_Opis zadania_: Proszę ułożyć wszystkie poniższe pozycje w listę numerowaną, z pominięciem pustych wierszy. Obrazy należy pominąć w odpowiedzi.

_Materiał_:
- - -

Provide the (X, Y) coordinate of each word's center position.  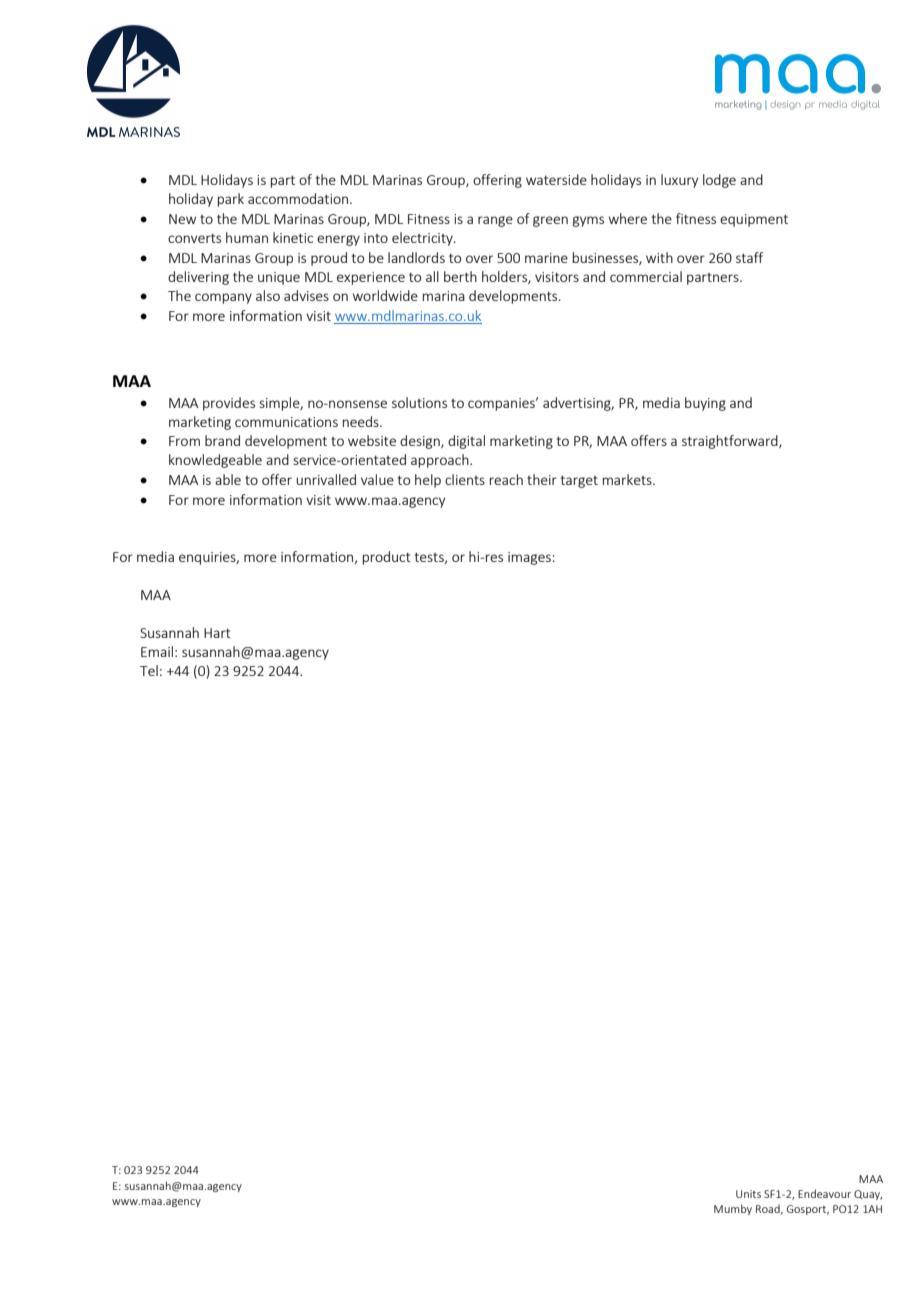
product (387, 558)
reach (506, 479)
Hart (217, 633)
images (530, 558)
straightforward (731, 442)
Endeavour (824, 1193)
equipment (754, 220)
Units (748, 1194)
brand (222, 440)
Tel (149, 670)
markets (628, 479)
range (495, 221)
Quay (868, 1195)
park (231, 200)
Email (157, 651)
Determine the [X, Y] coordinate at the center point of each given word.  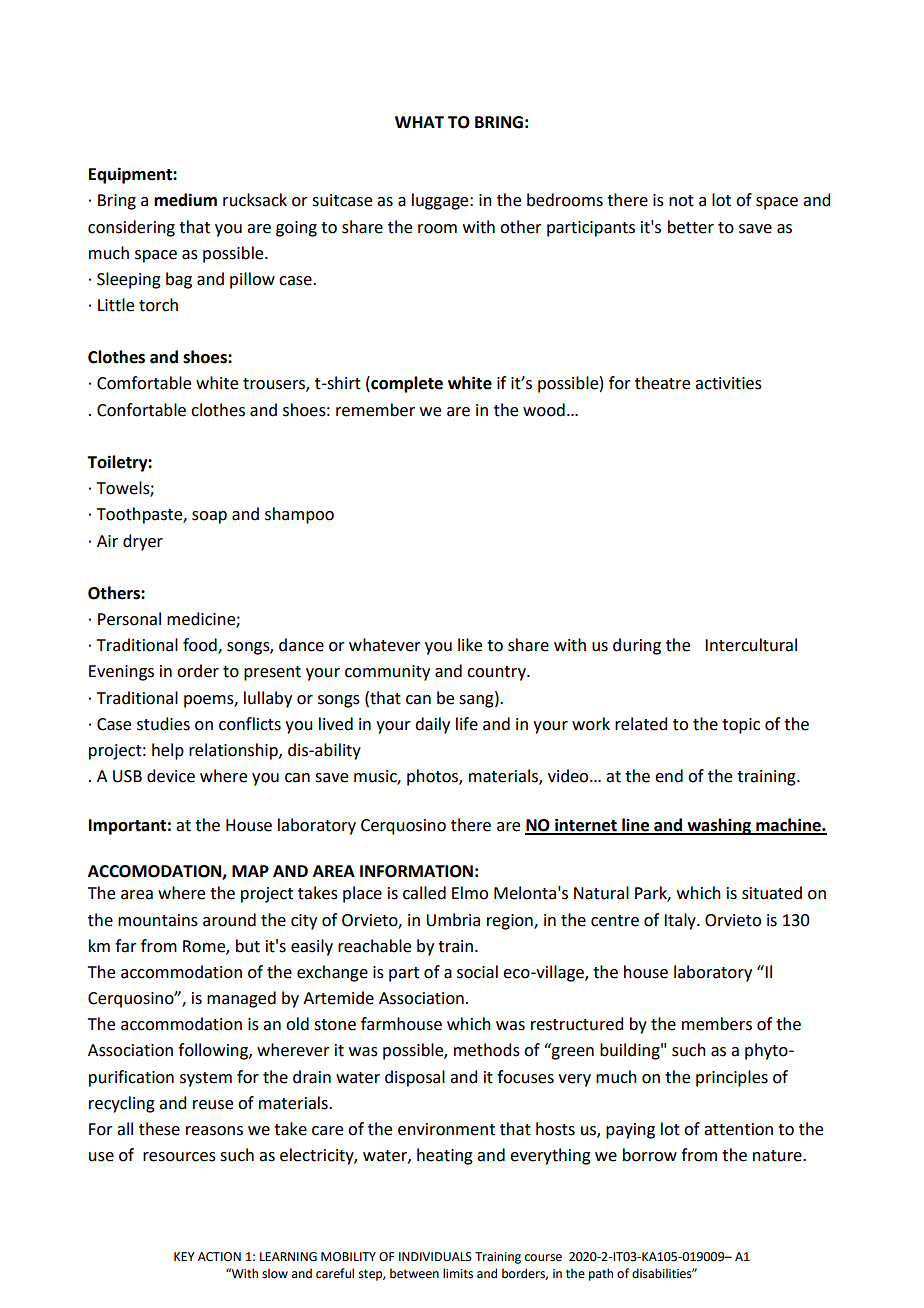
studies [163, 724]
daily [432, 725]
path [601, 1274]
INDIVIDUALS [435, 1257]
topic [741, 726]
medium [185, 200]
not [681, 201]
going [296, 229]
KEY [184, 1256]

- - -

_Odpowiedź do ćwiczenia_:
1. Provide the (X, Y) coordinate of each word's center position.  
2. product (387, 558)
3. reach (506, 479)
4. Hart (217, 633)
5. images (530, 558)
6. straightforward (731, 442)
7. Endeavour (824, 1193)
8. equipment (754, 220)
9. Units (748, 1194)
10. brand (222, 440)
11. Tel (149, 670)
12. markets (628, 479)
13. range (495, 221)
14. Quay (868, 1195)
15. park (231, 200)
16. Email (157, 651)
17. Determine the [X, Y] coordinate at the center point of each given word.  
18. studies [163, 724]
19. daily [432, 725]
20. path [601, 1274]
21. INDIVIDUALS [435, 1257]
22. topic [741, 726]
23. medium [185, 200]
24. not [681, 201]
25. going [296, 229]
26. KEY [184, 1256]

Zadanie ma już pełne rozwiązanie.